__Source information__:
# # #
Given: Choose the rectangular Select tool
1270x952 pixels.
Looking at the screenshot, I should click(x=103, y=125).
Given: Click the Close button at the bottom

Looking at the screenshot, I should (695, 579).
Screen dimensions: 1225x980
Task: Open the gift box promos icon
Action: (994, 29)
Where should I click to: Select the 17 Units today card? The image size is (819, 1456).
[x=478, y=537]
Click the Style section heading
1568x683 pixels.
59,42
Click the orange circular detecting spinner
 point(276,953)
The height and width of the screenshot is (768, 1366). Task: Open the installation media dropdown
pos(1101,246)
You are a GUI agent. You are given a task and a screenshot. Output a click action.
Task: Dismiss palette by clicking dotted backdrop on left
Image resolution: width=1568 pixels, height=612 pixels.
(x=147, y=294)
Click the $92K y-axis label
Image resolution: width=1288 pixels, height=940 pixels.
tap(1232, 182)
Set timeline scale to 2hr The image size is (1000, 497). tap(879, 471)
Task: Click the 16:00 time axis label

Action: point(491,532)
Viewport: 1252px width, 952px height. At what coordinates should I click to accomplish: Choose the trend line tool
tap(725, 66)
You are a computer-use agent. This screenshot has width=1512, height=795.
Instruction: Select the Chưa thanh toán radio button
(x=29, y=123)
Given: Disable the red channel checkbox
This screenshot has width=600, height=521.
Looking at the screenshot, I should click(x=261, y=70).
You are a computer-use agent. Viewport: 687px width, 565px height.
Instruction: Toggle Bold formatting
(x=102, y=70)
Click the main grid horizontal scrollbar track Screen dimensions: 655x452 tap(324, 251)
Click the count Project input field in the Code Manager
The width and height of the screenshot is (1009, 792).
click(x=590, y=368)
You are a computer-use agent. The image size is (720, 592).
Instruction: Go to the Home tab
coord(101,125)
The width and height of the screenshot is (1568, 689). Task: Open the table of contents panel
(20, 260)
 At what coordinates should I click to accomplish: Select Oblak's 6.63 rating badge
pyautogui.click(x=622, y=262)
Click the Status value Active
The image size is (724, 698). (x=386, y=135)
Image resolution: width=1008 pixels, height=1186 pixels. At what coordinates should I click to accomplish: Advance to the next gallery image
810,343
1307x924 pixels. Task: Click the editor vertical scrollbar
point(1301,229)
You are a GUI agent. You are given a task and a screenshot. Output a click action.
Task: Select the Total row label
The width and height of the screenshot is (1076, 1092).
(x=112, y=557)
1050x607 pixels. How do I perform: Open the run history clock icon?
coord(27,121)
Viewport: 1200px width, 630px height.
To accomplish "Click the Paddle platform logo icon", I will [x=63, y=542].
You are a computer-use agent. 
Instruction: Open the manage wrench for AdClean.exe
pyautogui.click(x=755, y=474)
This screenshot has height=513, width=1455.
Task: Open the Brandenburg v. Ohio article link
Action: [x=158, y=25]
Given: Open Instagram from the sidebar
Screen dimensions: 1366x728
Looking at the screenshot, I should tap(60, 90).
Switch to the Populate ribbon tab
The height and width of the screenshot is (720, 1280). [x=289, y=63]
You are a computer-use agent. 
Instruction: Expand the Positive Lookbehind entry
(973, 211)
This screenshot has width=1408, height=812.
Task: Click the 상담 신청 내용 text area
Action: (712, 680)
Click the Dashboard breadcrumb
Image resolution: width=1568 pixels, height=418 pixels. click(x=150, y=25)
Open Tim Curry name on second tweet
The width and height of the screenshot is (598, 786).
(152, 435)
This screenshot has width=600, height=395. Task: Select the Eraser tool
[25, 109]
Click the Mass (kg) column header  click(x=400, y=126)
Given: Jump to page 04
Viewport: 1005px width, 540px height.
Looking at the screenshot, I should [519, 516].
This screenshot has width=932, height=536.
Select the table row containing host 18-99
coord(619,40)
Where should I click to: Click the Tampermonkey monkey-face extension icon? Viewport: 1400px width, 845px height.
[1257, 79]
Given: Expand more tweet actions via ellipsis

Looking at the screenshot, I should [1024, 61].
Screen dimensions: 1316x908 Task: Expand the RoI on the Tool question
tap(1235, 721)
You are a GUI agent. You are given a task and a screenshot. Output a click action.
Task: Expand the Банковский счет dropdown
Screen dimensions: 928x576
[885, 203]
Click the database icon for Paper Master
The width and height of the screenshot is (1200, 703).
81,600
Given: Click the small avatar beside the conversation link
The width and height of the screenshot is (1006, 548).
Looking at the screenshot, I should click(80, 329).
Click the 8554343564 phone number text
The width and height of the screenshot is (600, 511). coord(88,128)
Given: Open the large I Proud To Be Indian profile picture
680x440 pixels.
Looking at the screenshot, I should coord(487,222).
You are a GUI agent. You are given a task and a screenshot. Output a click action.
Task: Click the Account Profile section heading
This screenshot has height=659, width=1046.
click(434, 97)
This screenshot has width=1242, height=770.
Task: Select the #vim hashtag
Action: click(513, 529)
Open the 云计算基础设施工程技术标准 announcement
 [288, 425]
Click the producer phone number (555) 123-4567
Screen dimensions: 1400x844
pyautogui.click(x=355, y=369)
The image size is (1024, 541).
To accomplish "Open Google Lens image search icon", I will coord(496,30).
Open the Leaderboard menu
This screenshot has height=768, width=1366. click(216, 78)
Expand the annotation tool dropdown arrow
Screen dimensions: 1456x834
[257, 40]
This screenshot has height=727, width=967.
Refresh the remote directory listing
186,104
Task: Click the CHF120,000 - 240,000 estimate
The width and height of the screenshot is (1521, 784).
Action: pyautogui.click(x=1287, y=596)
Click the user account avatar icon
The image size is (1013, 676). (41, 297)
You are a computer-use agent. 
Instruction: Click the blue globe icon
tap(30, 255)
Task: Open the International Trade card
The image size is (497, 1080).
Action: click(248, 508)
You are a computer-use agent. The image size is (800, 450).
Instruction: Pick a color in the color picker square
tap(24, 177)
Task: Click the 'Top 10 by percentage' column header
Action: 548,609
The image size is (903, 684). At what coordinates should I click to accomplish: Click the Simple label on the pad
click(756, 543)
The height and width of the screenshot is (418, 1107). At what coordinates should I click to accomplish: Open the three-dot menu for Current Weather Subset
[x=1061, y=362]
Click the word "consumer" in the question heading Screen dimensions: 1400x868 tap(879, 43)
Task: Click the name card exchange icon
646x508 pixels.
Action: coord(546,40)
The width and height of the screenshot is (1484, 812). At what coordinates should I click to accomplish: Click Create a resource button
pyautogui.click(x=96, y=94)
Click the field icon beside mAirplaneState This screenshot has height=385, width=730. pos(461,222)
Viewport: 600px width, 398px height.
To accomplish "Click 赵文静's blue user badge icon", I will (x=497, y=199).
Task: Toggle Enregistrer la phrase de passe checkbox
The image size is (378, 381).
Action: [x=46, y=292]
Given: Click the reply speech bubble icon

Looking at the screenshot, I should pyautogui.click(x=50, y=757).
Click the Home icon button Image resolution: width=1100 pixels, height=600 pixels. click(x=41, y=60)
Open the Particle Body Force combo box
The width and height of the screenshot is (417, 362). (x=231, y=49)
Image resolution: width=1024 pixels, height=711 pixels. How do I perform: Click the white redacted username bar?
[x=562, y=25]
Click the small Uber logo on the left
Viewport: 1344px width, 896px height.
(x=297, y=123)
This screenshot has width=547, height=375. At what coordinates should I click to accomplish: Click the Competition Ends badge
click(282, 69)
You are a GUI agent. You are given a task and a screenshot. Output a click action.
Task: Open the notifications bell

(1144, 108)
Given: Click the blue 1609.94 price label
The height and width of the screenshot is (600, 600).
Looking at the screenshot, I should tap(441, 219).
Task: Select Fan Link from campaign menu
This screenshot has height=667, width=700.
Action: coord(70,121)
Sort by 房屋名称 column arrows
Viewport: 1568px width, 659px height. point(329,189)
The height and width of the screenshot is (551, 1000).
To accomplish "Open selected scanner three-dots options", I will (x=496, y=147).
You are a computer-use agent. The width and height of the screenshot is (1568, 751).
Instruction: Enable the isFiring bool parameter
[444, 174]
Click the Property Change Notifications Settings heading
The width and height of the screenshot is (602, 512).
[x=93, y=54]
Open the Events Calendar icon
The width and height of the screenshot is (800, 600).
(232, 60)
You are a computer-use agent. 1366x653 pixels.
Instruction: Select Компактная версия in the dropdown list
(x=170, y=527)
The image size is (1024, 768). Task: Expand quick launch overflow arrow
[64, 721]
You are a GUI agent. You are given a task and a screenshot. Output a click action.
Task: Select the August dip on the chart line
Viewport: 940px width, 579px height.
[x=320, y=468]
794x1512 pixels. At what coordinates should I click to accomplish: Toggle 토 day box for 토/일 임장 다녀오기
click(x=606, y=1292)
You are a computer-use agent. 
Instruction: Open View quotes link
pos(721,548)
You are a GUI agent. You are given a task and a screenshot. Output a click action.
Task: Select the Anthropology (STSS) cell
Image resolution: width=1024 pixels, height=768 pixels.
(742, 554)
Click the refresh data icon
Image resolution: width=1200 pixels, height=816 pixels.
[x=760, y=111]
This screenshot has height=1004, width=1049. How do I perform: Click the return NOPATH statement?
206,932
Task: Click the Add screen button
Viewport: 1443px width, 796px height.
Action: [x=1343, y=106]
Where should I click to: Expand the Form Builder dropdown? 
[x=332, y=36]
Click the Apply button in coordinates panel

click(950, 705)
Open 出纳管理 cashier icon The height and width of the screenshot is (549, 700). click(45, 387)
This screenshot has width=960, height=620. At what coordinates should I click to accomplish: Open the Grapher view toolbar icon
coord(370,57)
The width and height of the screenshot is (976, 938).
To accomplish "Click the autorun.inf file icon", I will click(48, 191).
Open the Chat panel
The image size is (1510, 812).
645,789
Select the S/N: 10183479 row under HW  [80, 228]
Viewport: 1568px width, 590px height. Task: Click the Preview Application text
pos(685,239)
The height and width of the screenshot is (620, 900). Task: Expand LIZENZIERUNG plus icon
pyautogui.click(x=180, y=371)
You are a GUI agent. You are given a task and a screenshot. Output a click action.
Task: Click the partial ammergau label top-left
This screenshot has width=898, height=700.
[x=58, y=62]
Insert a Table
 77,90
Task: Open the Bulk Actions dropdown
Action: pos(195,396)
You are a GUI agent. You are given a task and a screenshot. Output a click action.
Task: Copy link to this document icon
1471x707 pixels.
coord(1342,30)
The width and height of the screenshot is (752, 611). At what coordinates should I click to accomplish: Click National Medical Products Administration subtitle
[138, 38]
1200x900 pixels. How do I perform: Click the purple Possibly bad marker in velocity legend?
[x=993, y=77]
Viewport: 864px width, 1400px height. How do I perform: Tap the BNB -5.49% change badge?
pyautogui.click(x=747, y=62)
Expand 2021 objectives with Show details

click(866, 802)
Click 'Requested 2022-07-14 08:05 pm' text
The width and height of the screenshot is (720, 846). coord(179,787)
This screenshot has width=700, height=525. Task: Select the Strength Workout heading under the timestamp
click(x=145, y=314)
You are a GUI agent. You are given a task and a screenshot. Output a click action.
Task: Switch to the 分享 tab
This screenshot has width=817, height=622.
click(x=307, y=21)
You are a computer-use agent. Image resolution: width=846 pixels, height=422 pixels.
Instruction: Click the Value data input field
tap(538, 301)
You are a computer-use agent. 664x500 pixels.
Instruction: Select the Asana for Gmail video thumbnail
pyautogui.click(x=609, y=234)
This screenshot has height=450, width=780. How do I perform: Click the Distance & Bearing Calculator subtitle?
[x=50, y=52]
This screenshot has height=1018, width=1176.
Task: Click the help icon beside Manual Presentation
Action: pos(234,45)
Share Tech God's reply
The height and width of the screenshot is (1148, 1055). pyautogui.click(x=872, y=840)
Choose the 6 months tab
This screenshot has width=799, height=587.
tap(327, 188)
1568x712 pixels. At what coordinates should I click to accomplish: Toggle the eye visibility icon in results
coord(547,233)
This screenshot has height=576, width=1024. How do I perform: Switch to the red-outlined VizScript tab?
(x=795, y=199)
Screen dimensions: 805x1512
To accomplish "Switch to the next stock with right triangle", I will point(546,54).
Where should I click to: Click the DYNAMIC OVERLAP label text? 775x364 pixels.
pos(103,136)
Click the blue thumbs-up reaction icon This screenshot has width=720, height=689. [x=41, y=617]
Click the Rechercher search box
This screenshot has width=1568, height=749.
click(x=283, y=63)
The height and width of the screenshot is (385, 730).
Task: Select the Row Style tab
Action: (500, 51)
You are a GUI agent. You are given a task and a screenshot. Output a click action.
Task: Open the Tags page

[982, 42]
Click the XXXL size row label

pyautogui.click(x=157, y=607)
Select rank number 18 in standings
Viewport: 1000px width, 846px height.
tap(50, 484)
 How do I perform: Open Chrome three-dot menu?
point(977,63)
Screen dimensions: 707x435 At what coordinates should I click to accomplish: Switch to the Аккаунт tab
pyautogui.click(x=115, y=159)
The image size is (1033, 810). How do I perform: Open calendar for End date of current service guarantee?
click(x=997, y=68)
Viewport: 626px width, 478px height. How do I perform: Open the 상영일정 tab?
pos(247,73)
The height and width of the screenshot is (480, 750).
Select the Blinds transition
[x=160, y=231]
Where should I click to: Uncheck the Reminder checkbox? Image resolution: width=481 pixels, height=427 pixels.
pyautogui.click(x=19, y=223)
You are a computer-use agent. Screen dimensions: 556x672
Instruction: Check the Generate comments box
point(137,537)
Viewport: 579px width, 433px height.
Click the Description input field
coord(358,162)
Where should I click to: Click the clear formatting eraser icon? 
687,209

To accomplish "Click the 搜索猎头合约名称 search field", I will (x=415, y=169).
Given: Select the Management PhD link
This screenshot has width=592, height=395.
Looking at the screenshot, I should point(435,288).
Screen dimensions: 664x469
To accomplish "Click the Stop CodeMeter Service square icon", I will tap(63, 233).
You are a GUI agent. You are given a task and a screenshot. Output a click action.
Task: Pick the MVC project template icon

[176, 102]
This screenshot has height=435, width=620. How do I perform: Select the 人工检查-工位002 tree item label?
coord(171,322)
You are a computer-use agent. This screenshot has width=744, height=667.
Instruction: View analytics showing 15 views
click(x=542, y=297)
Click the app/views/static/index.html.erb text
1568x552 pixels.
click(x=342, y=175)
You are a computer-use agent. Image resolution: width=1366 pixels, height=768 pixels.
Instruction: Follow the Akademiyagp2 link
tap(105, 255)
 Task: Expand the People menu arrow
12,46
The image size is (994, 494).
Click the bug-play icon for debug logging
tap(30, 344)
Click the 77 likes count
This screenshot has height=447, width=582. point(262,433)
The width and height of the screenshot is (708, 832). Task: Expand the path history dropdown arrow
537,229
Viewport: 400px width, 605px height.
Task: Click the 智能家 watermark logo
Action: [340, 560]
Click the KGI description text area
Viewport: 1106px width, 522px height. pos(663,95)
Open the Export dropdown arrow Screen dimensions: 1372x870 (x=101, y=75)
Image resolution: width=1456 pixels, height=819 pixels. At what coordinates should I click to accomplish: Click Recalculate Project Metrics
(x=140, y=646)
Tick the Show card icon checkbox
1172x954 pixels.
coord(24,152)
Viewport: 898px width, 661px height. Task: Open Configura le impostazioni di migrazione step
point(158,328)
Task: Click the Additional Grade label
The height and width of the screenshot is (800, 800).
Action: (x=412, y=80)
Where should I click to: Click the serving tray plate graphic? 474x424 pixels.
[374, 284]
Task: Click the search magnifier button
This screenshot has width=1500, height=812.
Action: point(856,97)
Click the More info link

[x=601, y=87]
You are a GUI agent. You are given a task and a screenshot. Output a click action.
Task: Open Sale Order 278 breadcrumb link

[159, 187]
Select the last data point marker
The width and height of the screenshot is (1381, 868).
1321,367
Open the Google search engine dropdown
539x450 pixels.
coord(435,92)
# # #
__Goal of the exercise__: Copy the lines above that hold the word "section".

__Problem solution__:
Click the Style section heading
Task: Click the Account Profile section heading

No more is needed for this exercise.